Changement climatique
Le changement climatique, lui, augmente les risques d’exposition à la pollution atmosphérique, au stress thermique ou à des maladies émergentes.
Selon les estimations de l’OIT, une hausse des températures globales de 1,5 °C d’ici la fin du 21 siècle rendra, d’ici 2030, 2 % des heures de travail trop chaudes pour travailler, soit une perte de 72 millions d’emplois à temps plein.
« Néanmoins, son impact sur la SST ne mobilise pas beaucoup l’attention des politiques ou du grand public, peut-être parce que la hausse des niveaux de stress thermique au travail est pour l’essentiel invisible par rapport à l’exposition à des substances chimiques ou à la pollution de l’air, lit-on dans le rapport. Cette menace invisible est pourtant tout aussi dangereuse, voire même mortelle au-delà de certains seuils. »

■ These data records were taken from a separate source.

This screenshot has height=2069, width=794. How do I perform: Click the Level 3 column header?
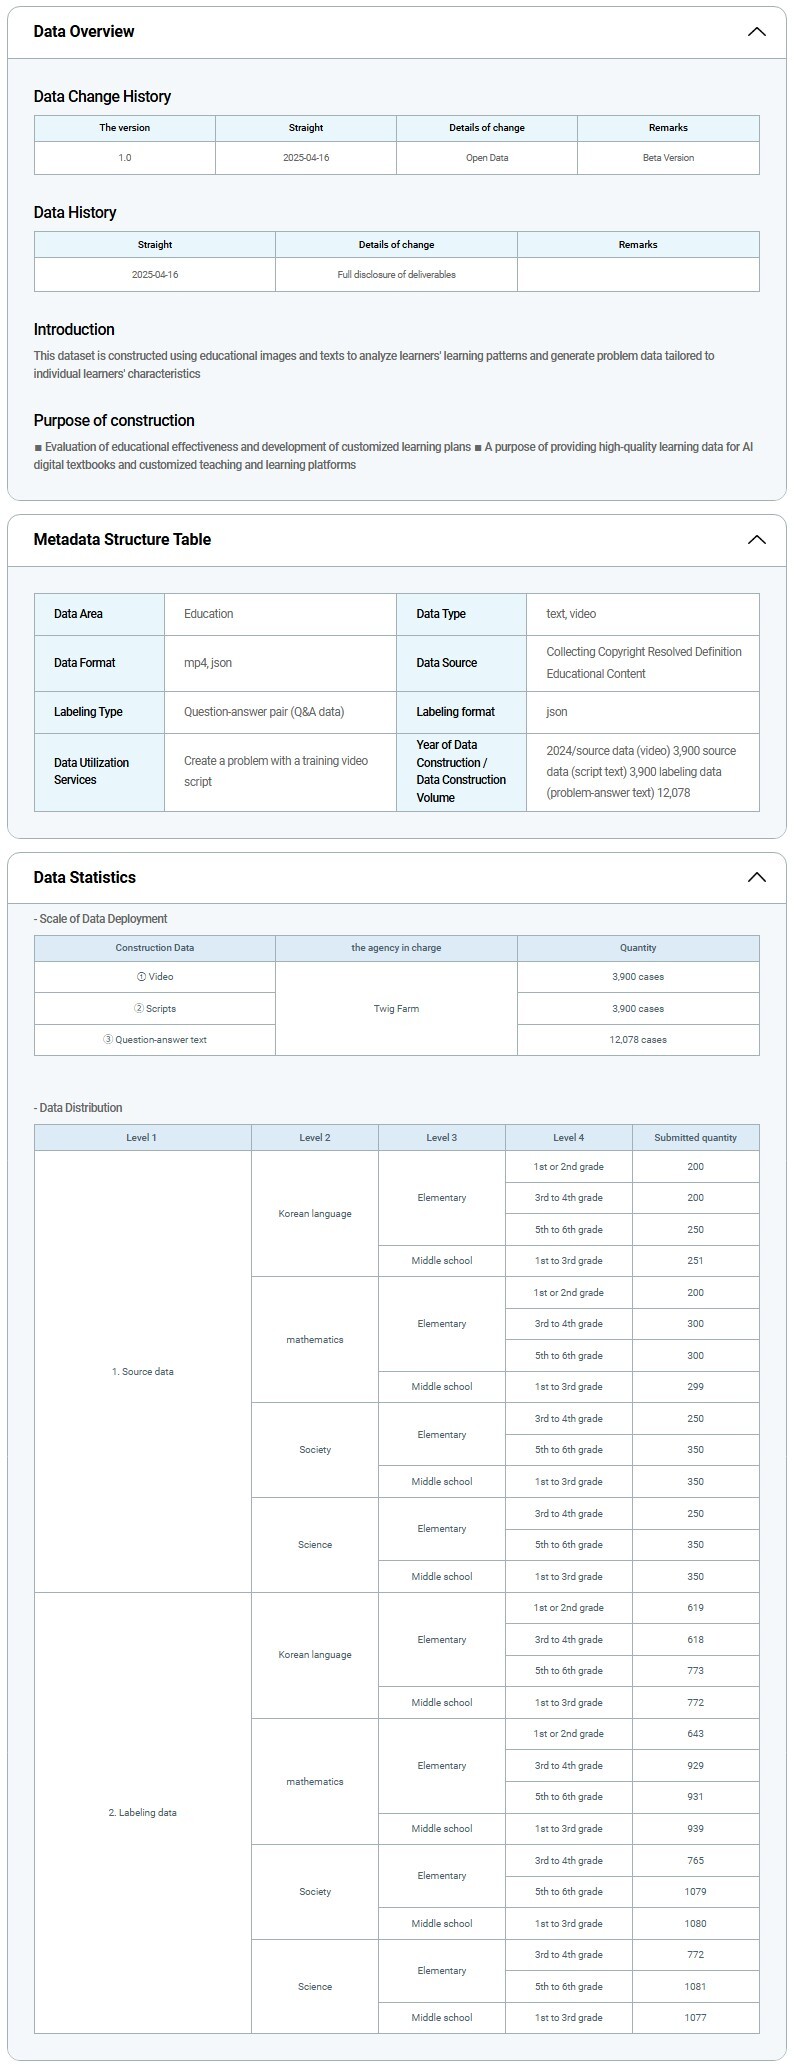[x=441, y=1138]
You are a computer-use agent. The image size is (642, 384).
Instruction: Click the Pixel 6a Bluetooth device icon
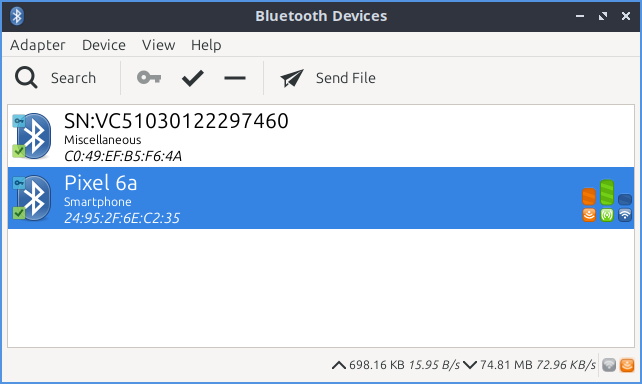point(32,198)
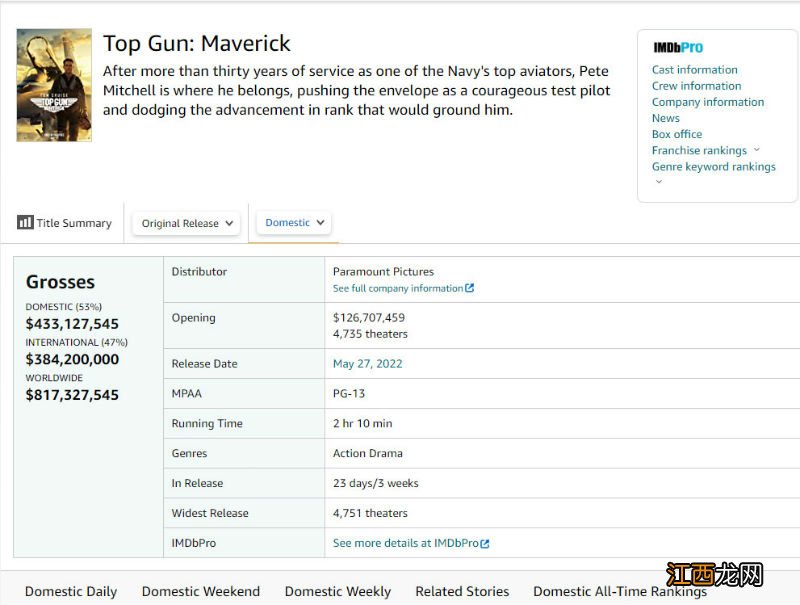Switch to the Domestic Daily tab

pos(71,591)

Évolutions de l’organisation du travail
Le rapport souligne que, partout dans le monde, la durée du travail de nombreux travailleurs est excessive, souvent en raison d’évolutions des modalités de travail ou de faibles salaires. “Parallèlement, une part croissante de la main-d’œuvre mondiale occupe des emplois temporaires, à temps partiel, contractuels, irréguliers, occasionnels ou à la demande.”
Quatre catégories de risques au moins sont associées à ces formes d’organisation du travail: les risques de lésion et les accidents, les risques psychosociaux et de harcèlement, l’exposition à des conditions de travail dégradées et à des dangers, et les problèmes de fatigue.
En outre, le recours croissant à l’aménagement du temps de travail (télétravail, horaires flexibles, etc.) nuit à l’équilibre entre travail et vie privée.
Répondre aux nouveaux enjeux de la sécurité et santé au travail
Face à ces défis, le rapport de l’OIT propose aux décideurs politiques et aux autres parties prenantes de se concentrer sur six domaines :
- anticiper les nouveaux risques SST émergents,
- adopter une gestion pluridisciplinaire de la SST,
- renforcer les compétences en matière de SST,
- renforcer les liens avec les travaux sur la santé publique,
- renforcer les normes internationales du travail et les législations nationales,
- renforcer la coopération entre gouvernements, travailleurs et employeurs.
Chaque année, 2,78 millions de travailleurs perdent la vie du fait d’accidents du travail et de maladies professionnelles et 374 millions sont victimes d’accidents du travail et de maladies professionnelles non mortels, selon l’OIT. Les journées de travail perdues représenteraient près de 4 % du PIB mondial.